Saved entries:
┄┄┄┄┄┄┄┄┄┄┄┄┄┄┄┄┄┄┄┄
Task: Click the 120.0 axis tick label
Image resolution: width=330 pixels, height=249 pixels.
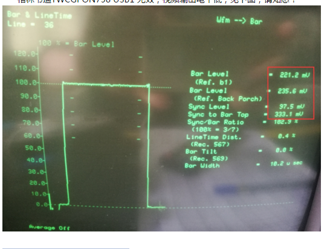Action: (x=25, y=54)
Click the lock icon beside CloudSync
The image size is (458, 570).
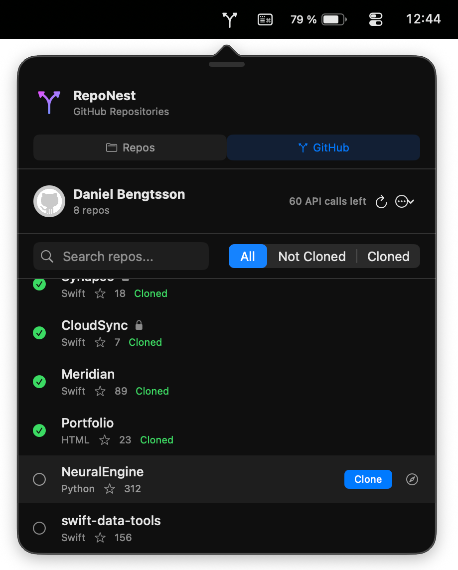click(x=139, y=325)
┄┄┄┄┄┄┄┄┄┄┄┄┄┄┄┄┄┄┄┄
TASK: Could you reproduce every record above exactly, leaving out any pictures?

FINISHED EXERCISE:
Task: Click the 120.0 axis tick label
Image resolution: width=330 pixels, height=249 pixels.
Action: (x=25, y=54)
Click the lock icon beside CloudSync
The image size is (458, 570).
click(x=139, y=325)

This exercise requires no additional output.